Daß möglicherweise durch den Wegfall des Anspruches auf Leistungen, die für die Zeit der Arbeitslosigkeit gewährt werden, eine weitere Zahlung gepfändeter Forderungen des Verpflichteten an die betreibende Partei nicht mehr möglich ist, bedeutet nicht, daß die Exekution beendet ist. Darunter wurde stets nur der volle Erfolg der Exekution verstanden. Abgesehen davon, daß nicht ohne weiteres abgesehen werden kann, ob durch die an die betreibende Partei erbrachten Leistungen des Drittschuldners der Pfändung voll Rechnung getragen wurde (die Exekutionsbewilligung zur Hereinbringung des gesetzlichen Unterhalts stammt vom 19.September 1991, die EO-Nov 1991 trat mit 1.März 1992 in Kraft), kann der Fall, daß die Exekution wegen Austrittes aus dem Dienstverhältnis oder Beendigung des Leistungsanspruches ins Leere geht, weder dem der Einstellung der Exekution noch dem der Beendigung gleichgestellt werden.

Da die Anlaßexekution entgegen der Ansicht des Berufungsgerichtes nicht vor Schluß der Verhandlung in erster Instanz weggefallen ist, kommt der in zweiter Instanz herangezogene Abweisungsgrund nicht zum Tragen. Es erübrigen sich daher Erwägungen, ob und inwieweit nicht überhaupt nach Wegfall der Anlaßexekution eine Umdeutung der exekutionsrechtlichen Klage nach § 35 EO in eine Feststellungsklage vorzunehmen wäre (vgl.

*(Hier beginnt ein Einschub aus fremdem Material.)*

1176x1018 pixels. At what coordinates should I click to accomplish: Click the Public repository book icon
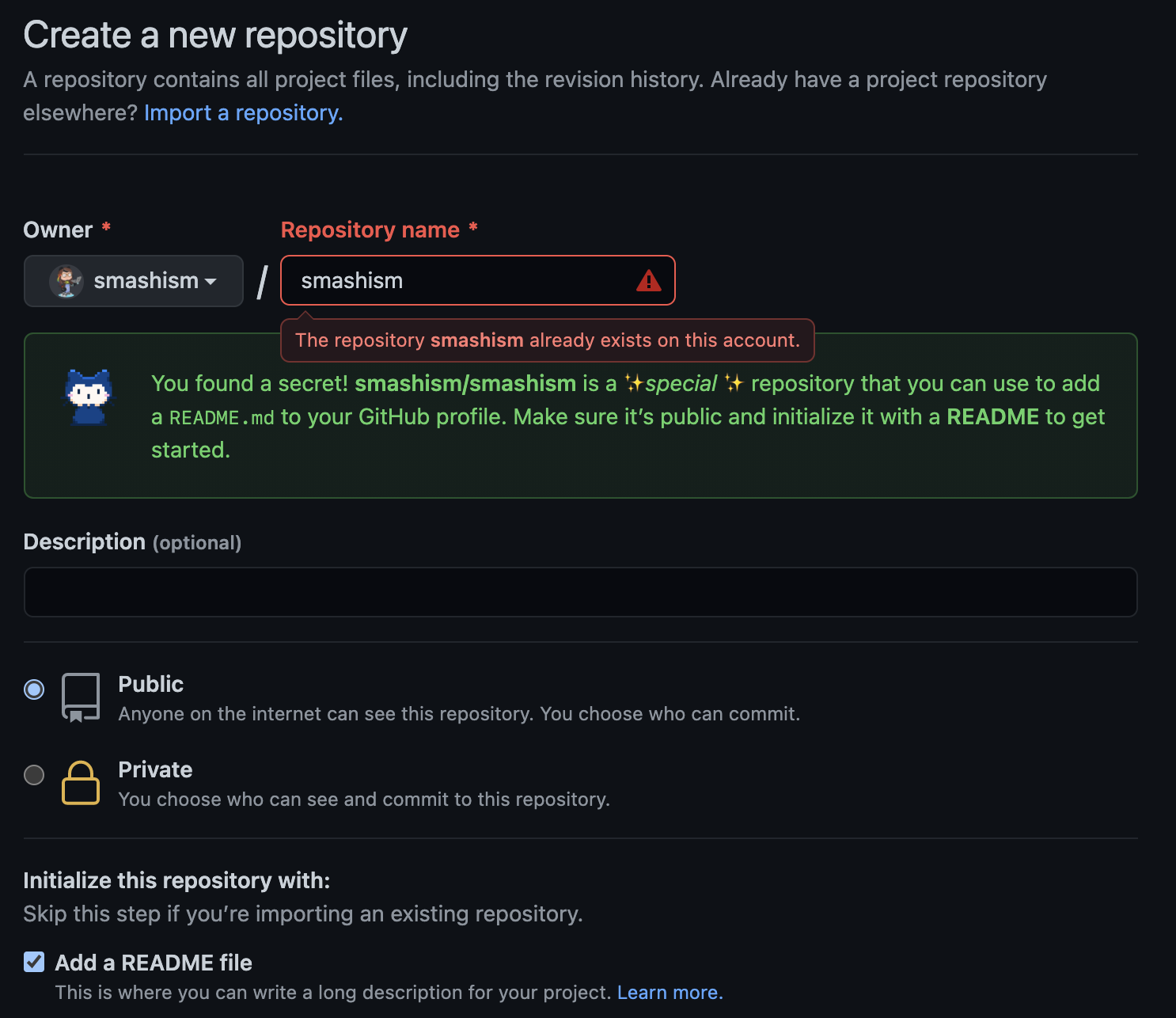tap(81, 697)
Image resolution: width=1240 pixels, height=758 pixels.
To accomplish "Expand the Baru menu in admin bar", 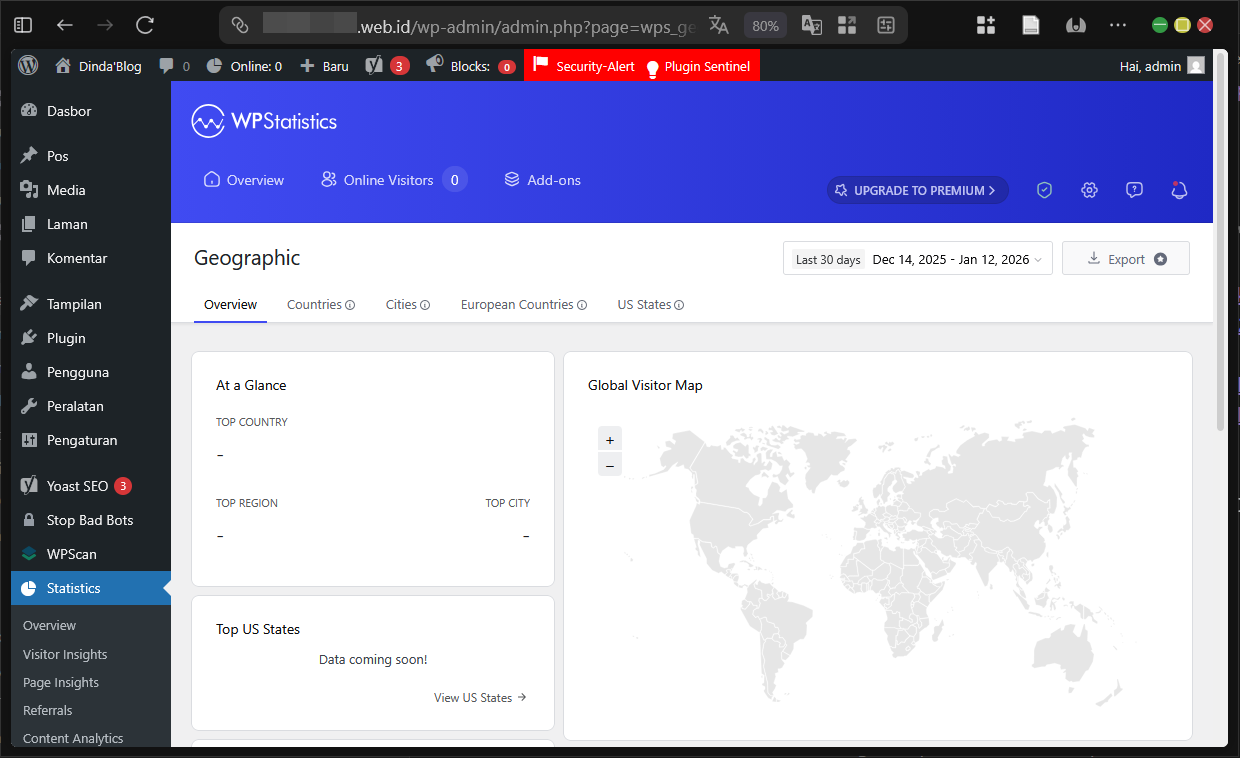I will [324, 65].
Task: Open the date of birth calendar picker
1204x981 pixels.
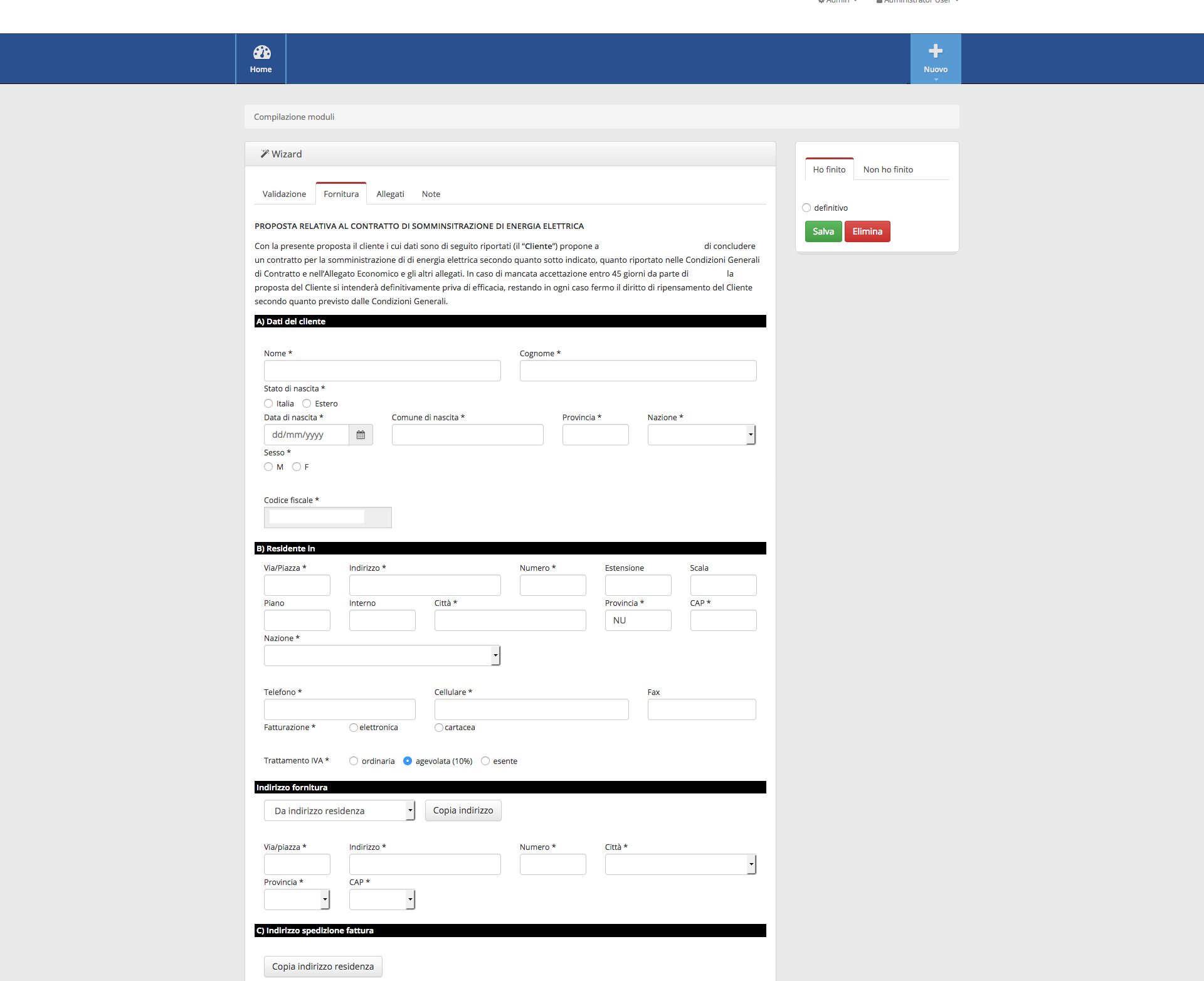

Rechberger-Simotta, Exekutionsverfahren2, Rz 351), um den Verfahrensaufwand nicht zu entwerten und die Klärung zu ermöglichen, welcher Unterhalt nach gegenüber der Unterhaltsbemessung im Titelverfahren geänderten Verhältnissen, die von der Beklagten zugestanden werden, allenfalls noch gebührt.

Da das Berufungsgericht auf die sonst geltend gemachten Berufungsgründe infolge der vom Obersten Gerichtshof nicht geteilten Rechtsansicht nicht einging, ist sein Urteil aufzuheben und die neue Entscheidung über die Berufung aufzutragen.

Die Kostenentscheidung beruht auf § 52 Abs 1 Satz 2 ZPO.